── Data records ──
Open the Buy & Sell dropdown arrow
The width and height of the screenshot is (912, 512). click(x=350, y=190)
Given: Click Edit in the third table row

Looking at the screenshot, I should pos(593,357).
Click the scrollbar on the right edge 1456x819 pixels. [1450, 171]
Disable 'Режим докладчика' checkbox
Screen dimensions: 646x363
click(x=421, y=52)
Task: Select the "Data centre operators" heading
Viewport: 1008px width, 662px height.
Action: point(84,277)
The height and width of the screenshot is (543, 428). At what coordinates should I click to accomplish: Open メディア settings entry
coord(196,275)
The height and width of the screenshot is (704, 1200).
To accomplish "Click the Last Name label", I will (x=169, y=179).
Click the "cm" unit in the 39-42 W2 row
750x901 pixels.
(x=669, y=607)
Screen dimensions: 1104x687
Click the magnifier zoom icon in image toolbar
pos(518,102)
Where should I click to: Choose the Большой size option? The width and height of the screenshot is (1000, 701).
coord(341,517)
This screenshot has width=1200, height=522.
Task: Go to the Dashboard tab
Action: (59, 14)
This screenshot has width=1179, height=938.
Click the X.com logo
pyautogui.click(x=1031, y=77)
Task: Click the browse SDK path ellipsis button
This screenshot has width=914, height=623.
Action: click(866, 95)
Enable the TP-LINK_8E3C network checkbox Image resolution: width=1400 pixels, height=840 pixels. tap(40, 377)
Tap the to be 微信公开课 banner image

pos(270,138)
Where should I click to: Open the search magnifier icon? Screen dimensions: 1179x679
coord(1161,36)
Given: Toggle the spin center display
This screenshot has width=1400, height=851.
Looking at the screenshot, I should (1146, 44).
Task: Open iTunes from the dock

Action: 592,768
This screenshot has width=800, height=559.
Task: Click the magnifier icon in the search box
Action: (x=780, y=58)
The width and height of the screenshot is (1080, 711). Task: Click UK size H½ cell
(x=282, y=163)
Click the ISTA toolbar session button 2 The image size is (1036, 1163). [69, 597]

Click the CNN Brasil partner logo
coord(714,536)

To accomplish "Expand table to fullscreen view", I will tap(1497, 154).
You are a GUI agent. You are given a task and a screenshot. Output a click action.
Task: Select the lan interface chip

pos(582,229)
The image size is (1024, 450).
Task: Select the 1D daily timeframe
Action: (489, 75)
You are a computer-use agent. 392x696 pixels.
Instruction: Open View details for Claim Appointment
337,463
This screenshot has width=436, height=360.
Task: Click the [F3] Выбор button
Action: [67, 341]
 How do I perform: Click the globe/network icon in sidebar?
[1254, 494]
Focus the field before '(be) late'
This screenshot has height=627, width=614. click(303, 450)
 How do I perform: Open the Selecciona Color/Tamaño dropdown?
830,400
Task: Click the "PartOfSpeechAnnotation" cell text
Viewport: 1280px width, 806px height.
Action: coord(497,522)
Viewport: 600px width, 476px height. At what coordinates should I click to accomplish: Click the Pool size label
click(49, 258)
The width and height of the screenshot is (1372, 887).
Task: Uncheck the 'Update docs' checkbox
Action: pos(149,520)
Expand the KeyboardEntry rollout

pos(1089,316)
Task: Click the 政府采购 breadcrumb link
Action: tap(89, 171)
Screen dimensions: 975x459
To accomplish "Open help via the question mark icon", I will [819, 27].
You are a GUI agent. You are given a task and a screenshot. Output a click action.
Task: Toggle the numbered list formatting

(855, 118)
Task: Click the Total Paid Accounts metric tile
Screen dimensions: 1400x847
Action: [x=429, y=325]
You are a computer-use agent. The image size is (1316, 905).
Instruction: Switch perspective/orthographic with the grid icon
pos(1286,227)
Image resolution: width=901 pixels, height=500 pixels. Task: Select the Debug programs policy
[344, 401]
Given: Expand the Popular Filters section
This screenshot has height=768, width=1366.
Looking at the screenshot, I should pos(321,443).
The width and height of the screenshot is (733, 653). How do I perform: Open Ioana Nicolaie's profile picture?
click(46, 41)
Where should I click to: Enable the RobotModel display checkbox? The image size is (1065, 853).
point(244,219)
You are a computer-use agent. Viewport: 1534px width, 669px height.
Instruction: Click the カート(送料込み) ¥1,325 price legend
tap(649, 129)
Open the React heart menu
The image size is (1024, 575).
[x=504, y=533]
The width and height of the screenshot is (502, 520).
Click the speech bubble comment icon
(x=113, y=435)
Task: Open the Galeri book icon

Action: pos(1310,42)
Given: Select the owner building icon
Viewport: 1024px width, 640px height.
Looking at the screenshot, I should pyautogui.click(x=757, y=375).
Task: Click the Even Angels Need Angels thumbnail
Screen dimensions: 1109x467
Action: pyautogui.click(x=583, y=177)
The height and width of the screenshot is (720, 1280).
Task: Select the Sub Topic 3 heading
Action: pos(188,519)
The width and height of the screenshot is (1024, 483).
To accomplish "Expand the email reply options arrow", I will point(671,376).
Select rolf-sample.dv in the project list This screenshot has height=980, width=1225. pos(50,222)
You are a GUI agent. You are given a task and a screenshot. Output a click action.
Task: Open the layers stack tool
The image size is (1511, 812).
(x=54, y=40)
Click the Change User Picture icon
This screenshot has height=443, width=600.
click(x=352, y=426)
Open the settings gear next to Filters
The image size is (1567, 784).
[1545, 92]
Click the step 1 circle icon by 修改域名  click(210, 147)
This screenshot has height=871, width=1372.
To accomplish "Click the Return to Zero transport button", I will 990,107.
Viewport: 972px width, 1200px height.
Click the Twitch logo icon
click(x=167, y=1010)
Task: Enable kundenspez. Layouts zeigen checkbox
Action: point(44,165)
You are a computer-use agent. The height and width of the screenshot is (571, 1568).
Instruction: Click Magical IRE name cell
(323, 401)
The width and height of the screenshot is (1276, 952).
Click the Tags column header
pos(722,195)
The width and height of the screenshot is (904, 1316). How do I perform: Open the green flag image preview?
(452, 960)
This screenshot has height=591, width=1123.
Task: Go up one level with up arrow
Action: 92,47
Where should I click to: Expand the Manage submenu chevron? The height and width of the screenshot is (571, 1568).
───
**About this task:** What this exercise asks for is an exact copy of all the records.

**Finished exercise:**
Open the Buy & Sell dropdown arrow
The width and height of the screenshot is (912, 512). click(x=350, y=190)
Given: Click Edit in the third table row

Looking at the screenshot, I should pos(593,357).
Click the scrollbar on the right edge 1456x819 pixels. [1450, 171]
Disable 'Режим докладчика' checkbox
Screen dimensions: 646x363
click(x=421, y=52)
Task: Select the "Data centre operators" heading
Viewport: 1008px width, 662px height.
Action: point(84,277)
The height and width of the screenshot is (543, 428). At what coordinates should I click to accomplish: Open メディア settings entry
coord(196,275)
The height and width of the screenshot is (704, 1200).
To accomplish "Click the Last Name label", I will (x=169, y=179).
Click the "cm" unit in the 39-42 W2 row
750x901 pixels.
(x=669, y=607)
Screen dimensions: 1104x687
Click the magnifier zoom icon in image toolbar
pos(518,102)
Where should I click to: Choose the Большой size option? The width and height of the screenshot is (1000, 701).
coord(341,517)
This screenshot has width=1200, height=522.
Task: Go to the Dashboard tab
Action: (59, 14)
This screenshot has width=1179, height=938.
Click the X.com logo
pyautogui.click(x=1031, y=77)
Task: Click the browse SDK path ellipsis button
This screenshot has width=914, height=623.
Action: click(866, 95)
Enable the TP-LINK_8E3C network checkbox Image resolution: width=1400 pixels, height=840 pixels. tap(40, 377)
Tap the to be 微信公开课 banner image

pos(270,138)
Where should I click to: Open the search magnifier icon? Screen dimensions: 1179x679
coord(1161,36)
Given: Toggle the spin center display
This screenshot has width=1400, height=851.
Looking at the screenshot, I should (1146, 44).
Task: Open iTunes from the dock

Action: 592,768
This screenshot has width=800, height=559.
Task: Click the magnifier icon in the search box
Action: (x=780, y=58)
The width and height of the screenshot is (1080, 711). Task: Click UK size H½ cell
(x=282, y=163)
Click the ISTA toolbar session button 2 The image size is (1036, 1163). [69, 597]

Click the CNN Brasil partner logo
coord(714,536)

To accomplish "Expand table to fullscreen view", I will tap(1497, 154).
You are a GUI agent. You are given a task and a screenshot. Output a click action.
Task: Select the lan interface chip

pos(582,229)
The image size is (1024, 450).
Task: Select the 1D daily timeframe
Action: (489, 75)
You are a computer-use agent. 392x696 pixels.
Instruction: Open View details for Claim Appointment
337,463
This screenshot has width=436, height=360.
Task: Click the [F3] Выбор button
Action: [67, 341]
 How do I perform: Click the globe/network icon in sidebar?
[1254, 494]
Focus the field before '(be) late'
This screenshot has height=627, width=614. click(303, 450)
 How do I perform: Open the Selecciona Color/Tamaño dropdown?
830,400
Task: Click the "PartOfSpeechAnnotation" cell text
Viewport: 1280px width, 806px height.
Action: coord(497,522)
Viewport: 600px width, 476px height. At what coordinates should I click to accomplish: Click the Pool size label
click(49, 258)
The width and height of the screenshot is (1372, 887).
Task: Uncheck the 'Update docs' checkbox
Action: pos(149,520)
Expand the KeyboardEntry rollout

pos(1089,316)
Task: Click the 政府采购 breadcrumb link
Action: tap(89, 171)
Screen dimensions: 975x459
To accomplish "Open help via the question mark icon", I will [819, 27].
You are a GUI agent. You are given a task and a screenshot. Output a click action.
Task: Toggle the numbered list formatting

(855, 118)
Task: Click the Total Paid Accounts metric tile
Screen dimensions: 1400x847
Action: [x=429, y=325]
You are a computer-use agent. The image size is (1316, 905).
Instruction: Switch perspective/orthographic with the grid icon
pos(1286,227)
Image resolution: width=901 pixels, height=500 pixels. Task: Select the Debug programs policy
[344, 401]
Given: Expand the Popular Filters section
This screenshot has height=768, width=1366.
Looking at the screenshot, I should pos(321,443).
The width and height of the screenshot is (733, 653). How do I perform: Open Ioana Nicolaie's profile picture?
click(46, 41)
Where should I click to: Enable the RobotModel display checkbox? The image size is (1065, 853).
point(244,219)
You are a computer-use agent. Viewport: 1534px width, 669px height.
Instruction: Click the カート(送料込み) ¥1,325 price legend
tap(649, 129)
Open the React heart menu
The image size is (1024, 575).
[x=504, y=533]
The width and height of the screenshot is (502, 520).
Click the speech bubble comment icon
(x=113, y=435)
Task: Open the Galeri book icon

Action: pos(1310,42)
Given: Select the owner building icon
Viewport: 1024px width, 640px height.
Looking at the screenshot, I should pyautogui.click(x=757, y=375).
Task: Click the Even Angels Need Angels thumbnail
Screen dimensions: 1109x467
Action: pyautogui.click(x=583, y=177)
The height and width of the screenshot is (720, 1280).
Task: Select the Sub Topic 3 heading
Action: pos(188,519)
The width and height of the screenshot is (1024, 483).
To accomplish "Expand the email reply options arrow", I will point(671,376).
Select rolf-sample.dv in the project list This screenshot has height=980, width=1225. pos(50,222)
You are a GUI agent. You are given a task and a screenshot. Output a click action.
Task: Open the layers stack tool
The image size is (1511, 812).
(x=54, y=40)
Click the Change User Picture icon
This screenshot has height=443, width=600.
click(x=352, y=426)
Open the settings gear next to Filters
The image size is (1567, 784).
[1545, 92]
Click the step 1 circle icon by 修改域名  click(210, 147)
This screenshot has height=871, width=1372.
To accomplish "Click the Return to Zero transport button", I will 990,107.
Viewport: 972px width, 1200px height.
Click the Twitch logo icon
click(x=167, y=1010)
Task: Enable kundenspez. Layouts zeigen checkbox
Action: point(44,165)
You are a computer-use agent. The height and width of the screenshot is (571, 1568).
Instruction: Click Magical IRE name cell
(323, 401)
The width and height of the screenshot is (1276, 952).
Click the Tags column header
pos(722,195)
The width and height of the screenshot is (904, 1316). How do I perform: Open the green flag image preview?
(452, 960)
This screenshot has height=591, width=1123.
Task: Go up one level with up arrow
Action: 92,47
Where should I click to: Expand the Manage submenu chevron? The height and width of the screenshot is (571, 1568).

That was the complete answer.